Les résultats indiquent une concentration en nitrate de la lame drainante sous cultures de 50 à 65 mg.L-1 selon les BAC (pour un objectif fixé à 37 mg.L-1 dans l’eau captée), soit une perte de 24 à 31 kg N.ha-1. Le reliquat objectif, s’il peut varier d’un type de sol à l’autre, a été fixé à 50 kg Nmin.ha-1 pour faciliter la démarche par la suite, quels que soient les parcelles et le BAC.

Cette valeur objectif est ainsi soumise à de nombreuses hypothèses, la rendant valable uniquement sur les sols profonds. Elle permet toutefois de la comparer aux ordres de grandeur des reliquats mesurés.

Des objectifs rarement atteints et des résultats pas toujours interprétables

Les paramètres influençant les résultats de REH

Les résultats REH sont interprétés à partir de l’azote minéral total : nitrique et ammoniacal. Se pose parfois la question de la prise en compte de l’azote ammoniacal dans son intégralité car certains échantillons présentent une concentration supérieure à 20 kg.ha-1 sur un ou plusieurs horizons.

Par ailleurs, le résultat du REH est dépendant du taux de cailloux estimé et de la texture du sol (qui permet d’évaluer sa densité apparente). Le reliquat est évalué comme suit :

REH (kg N.ha-1)

 

= N terre sèche (mg.kg-1) x terre fine/ha (t.ha-1)

= N terre sèche (mg.kg-1) x prof horizon (cm) x Dapp (g.cm-3) x (1 – % cailloux)

Tâches demandées
(A) D'après le texte sur les reliquats d'azote :
(i) Quel objectif de concentration en nitrate est fixé pour l'eau captée ?
(ii) À quelle valeur le reliquat objectif a-t-il été fixé ?
(iii) À partir de quel azote les résultats REH sont-ils interprétés ?
(B) Comment traduire en anglais cette phrase du texte sur les reliquats d'azote : « Les résultats REH sont interprétés à partir de l’azote minéral total : nitrique et ammoniacal. » ?
(C) Recopiez mot pour mot le passage du texte sur les reliquats d'azote qui va de « Cette valeur objectif » à « ou plusieurs horizons. ».

(Enregistrements de position cible)

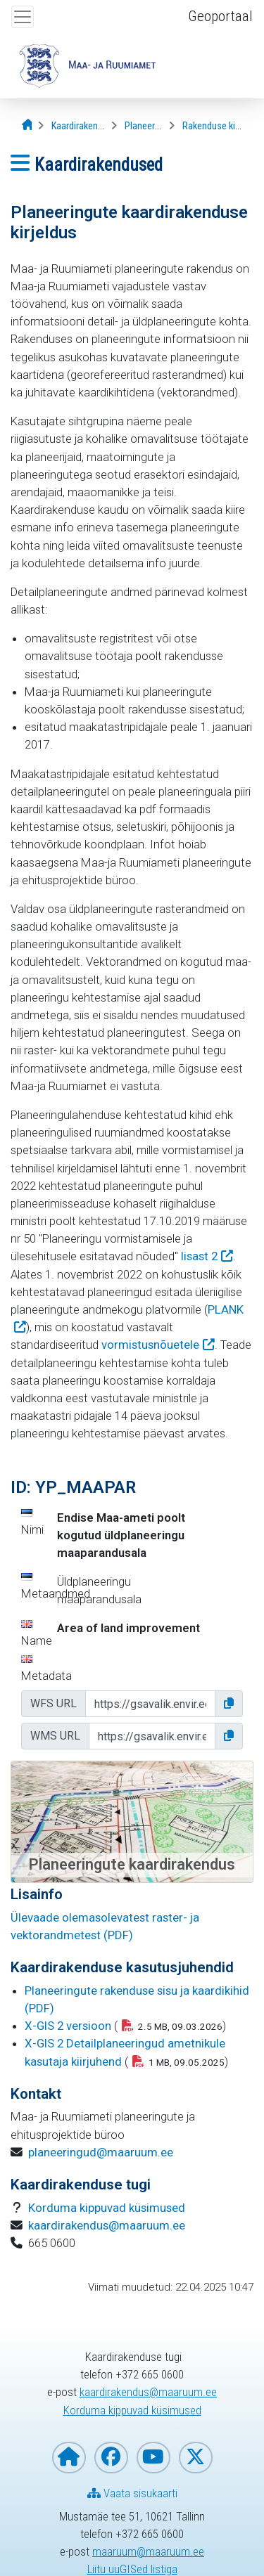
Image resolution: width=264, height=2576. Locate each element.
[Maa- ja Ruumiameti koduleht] (69, 2457)
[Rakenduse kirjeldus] (222, 126)
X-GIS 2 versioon (68, 2026)
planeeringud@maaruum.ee (100, 2152)
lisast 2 (199, 1256)
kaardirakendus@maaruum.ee (106, 2225)
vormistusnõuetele (150, 1345)
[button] (229, 1703)
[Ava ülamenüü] (22, 17)
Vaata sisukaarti (132, 2493)
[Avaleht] (28, 125)
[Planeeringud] (151, 126)
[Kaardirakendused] (86, 126)
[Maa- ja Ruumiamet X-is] (196, 2457)
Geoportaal (220, 16)
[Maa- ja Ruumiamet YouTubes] (153, 2457)
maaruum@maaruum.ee (148, 2551)
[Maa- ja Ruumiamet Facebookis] (111, 2457)
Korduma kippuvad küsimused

Réponses aux tâches
(A)
(i) 37 mg.L-1
(ii) 50 kg Nmin.ha-1
(iii) L'azote minéral total : nitrique et ammoniacal

(B) REH results are interpreted on the basis of total mineral nitrogen: nitric and ammoniacal.

(C)
Cette valeur objectif est ainsi soumise à de nombreuses hypothèses, la rendant valable uniquement sur les sols profonds. Elle permet toutefois de la comparer aux ordres de grandeur des reliquats mesurés.

Des objectifs rarement atteints et des résultats pas toujours interprétables

Les paramètres influençant les résultats de REH

Les résultats REH sont interprétés à partir de l’azote minéral total : nitrique et ammoniacal. Se pose parfois la question de la prise en compte de l’azote ammoniacal dans son intégralité car certains échantillons présentent une concentration supérieure à 20 kg.ha-1 sur un ou plusieurs horizons.